Start of Extract to read

# Qld, mildly interesting



## grinner (May 15, 2008)

so rather wet but thought a 2 hour troll of the double lure mite be good exercise.

not helped by dog jumping overboard constantly in pursuit of pelicans, shags and sea gulls.

got this one after an hour, then went whiting fishing   

anyway, at least it worked ,but hardly an endorsement.

for those who missed previously, 2 lures end to end with 1 metre leader between. i added a hook to the front one as per some suggestions.
also a pic of my horse standing in the fireplace, dumb colt , again, only mildly interesting


----------



## Guest (Jun 10, 2013)

Hey Grinz, aren't you supposed to slaughter the horse before you roast it?


----------



## grinner (May 15, 2008)

hay , youre avatar has stained your username green .

he's a very odd horse, he thinks he's human and he will not leave us alone. and he insists on all his food being heated


----------



## GaryD (Apr 7, 2012)

Looks like a recipe for tangles to me. Glad it worked for you though


----------



## gbc (Feb 16, 2012)

All of a sudden I've got a hankering for a pie?


----------



## BIGKEV (Aug 18, 2007)

We've all spent a bit of time chasing a shag here and there Pete, cut the dog some slack....


----------



## Beekeeper (Aug 20, 2011)

Hey Pete... I thought the leader lure was the one supposed to catch the fish, not the following one!

Nice trevally, 'tho.

End of Extract to read

#### [Jobs]
1 - Repeat part of the fishing thread word for word, beginning at the words that have "## Guest (Jun" and stopping after "username green .".
2 - Decide whether each statement agrees with the fishing thread, answering yes or no and quoting the deciding words: (a) The two lures were joined by a 1 metre leader. (b) The troll lasted four hours. (c) The horse eats its food cold.
The lines after this thread are separate material.

Start of Data excerpt

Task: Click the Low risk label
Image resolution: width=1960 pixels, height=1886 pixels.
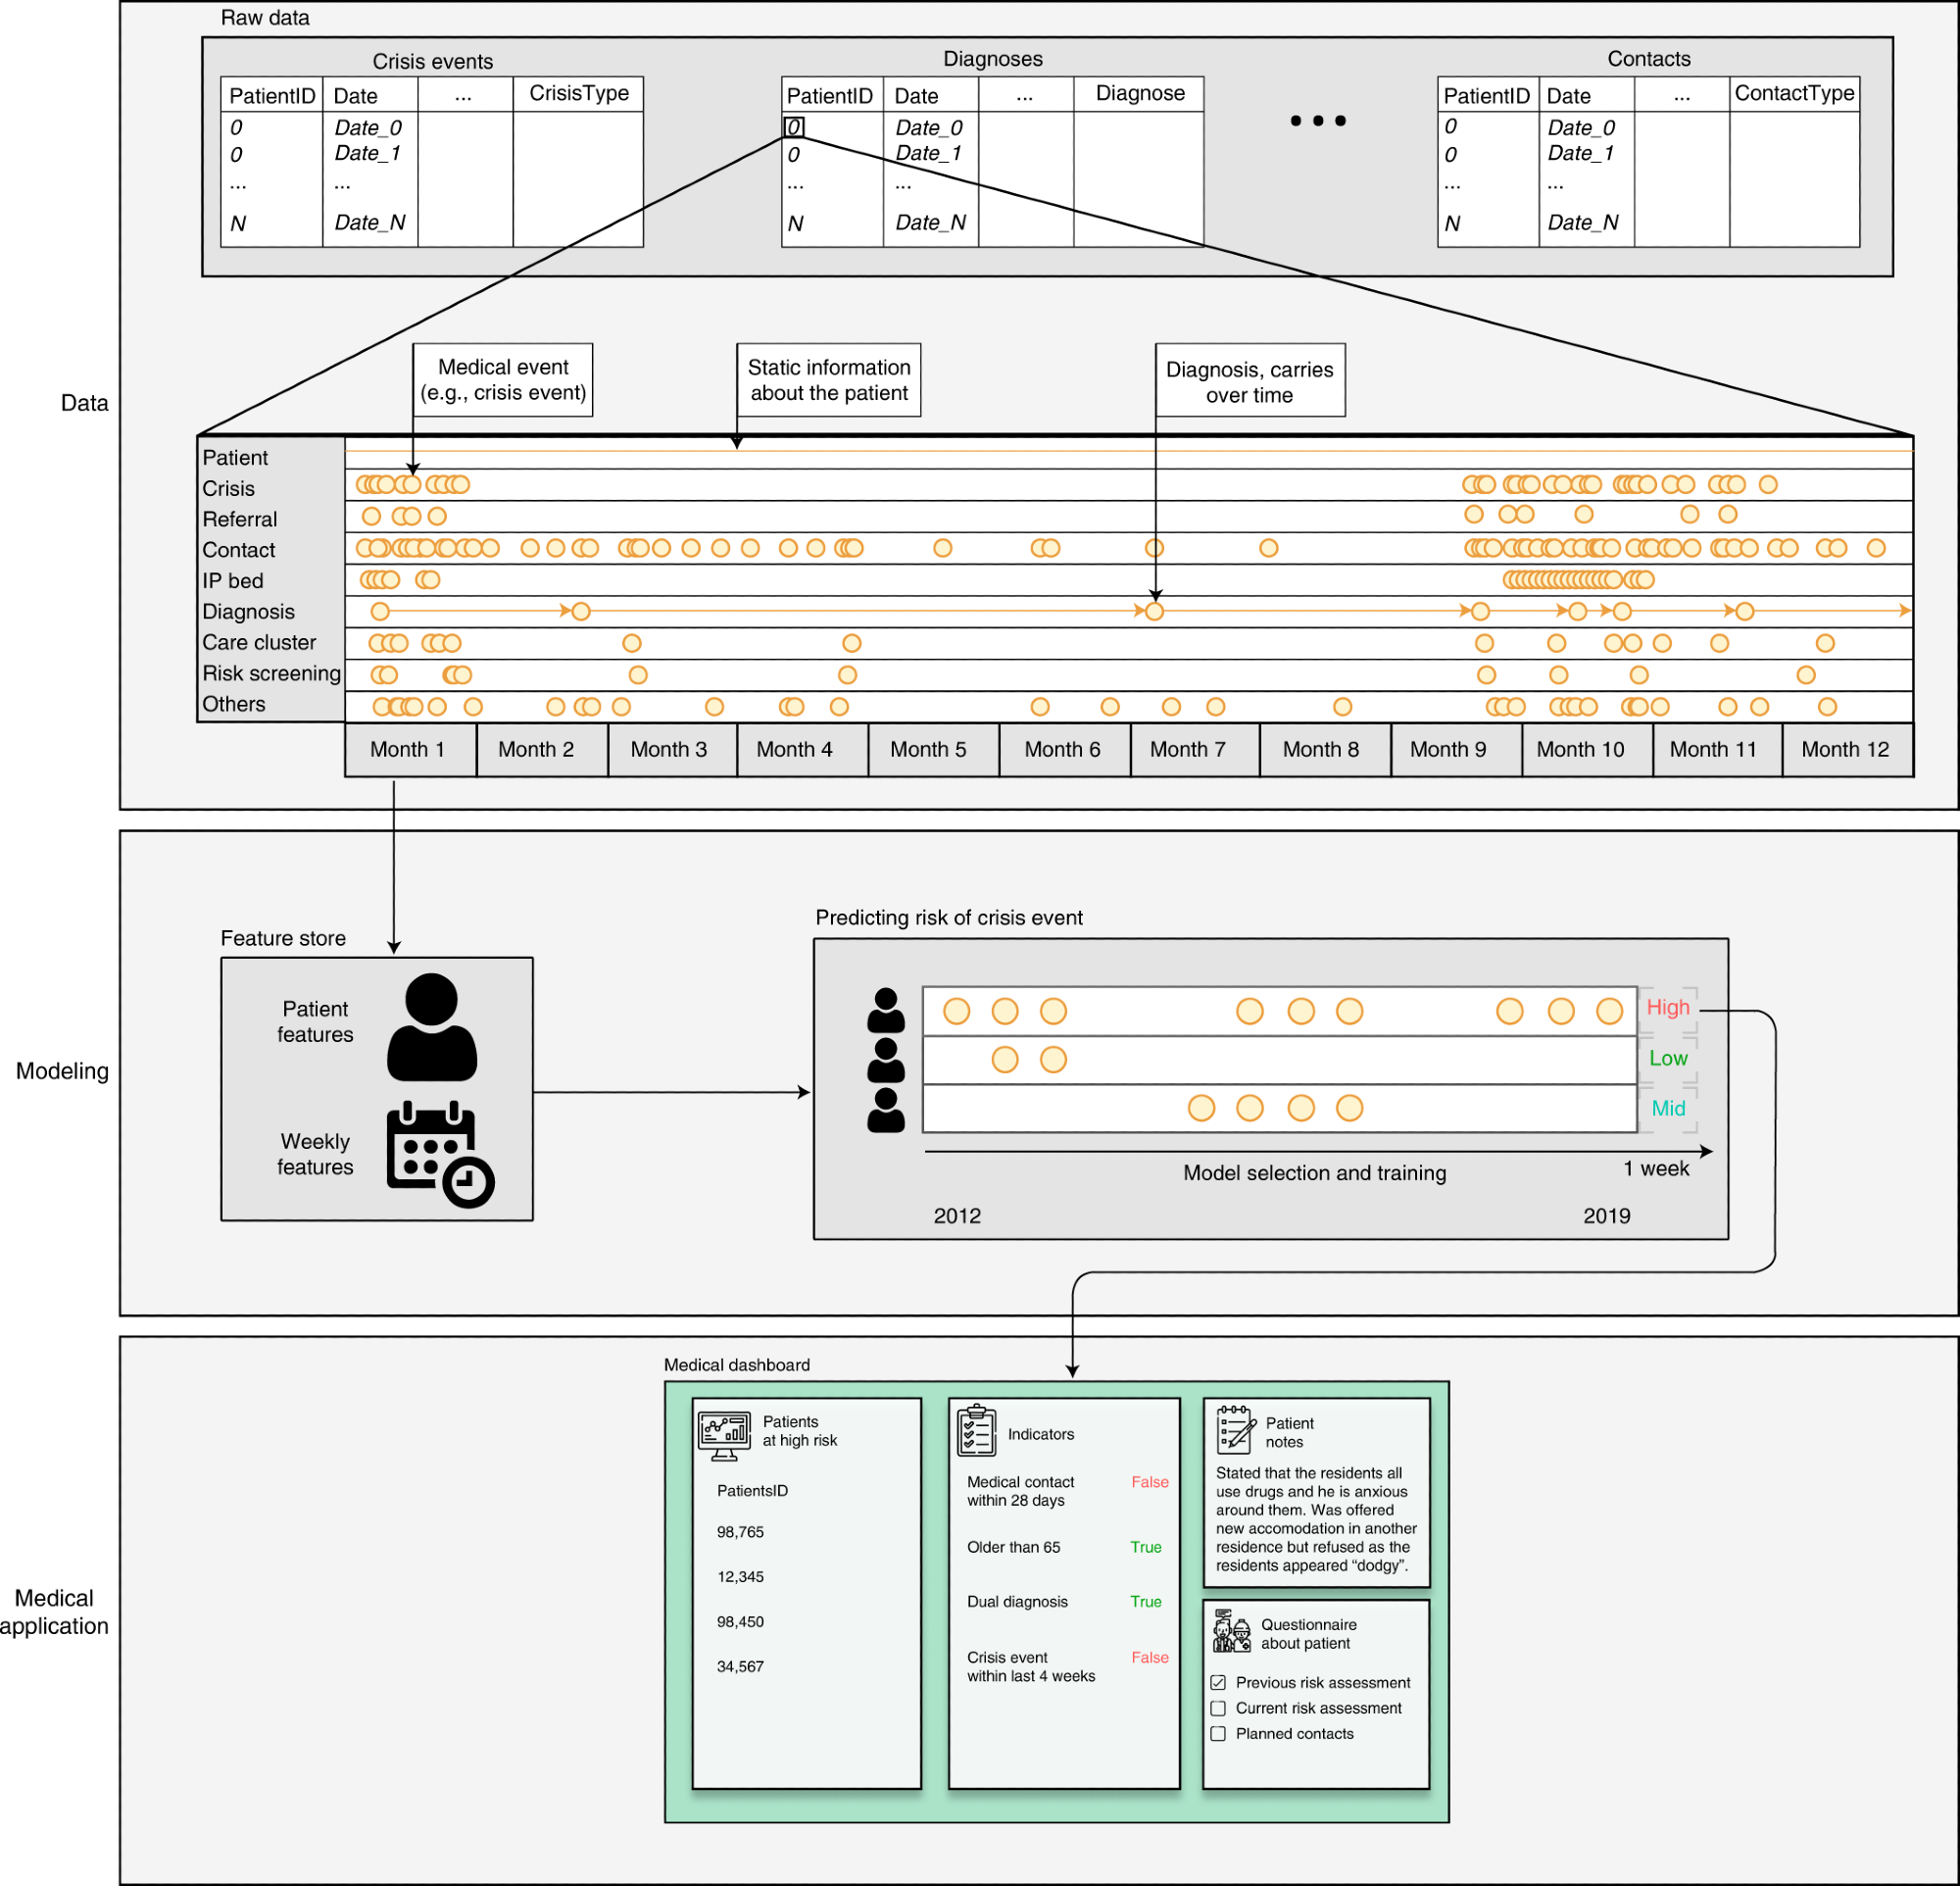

End of Data excerpt

#### [Exercise solutions]
1 -
## Guest (Jun 10, 2013)

Hey Grinz, aren't you supposed to slaughter the horse before you roast it?


----------



## grinner (May 15, 2008)

hay , youre avatar has stained your username green .

2 -
(a) Yes: "2 lures end to end with 1 metre leader between"
(b) No: "a 2 hour troll of the double lure"
(c) No: "he insists on all his food being heated"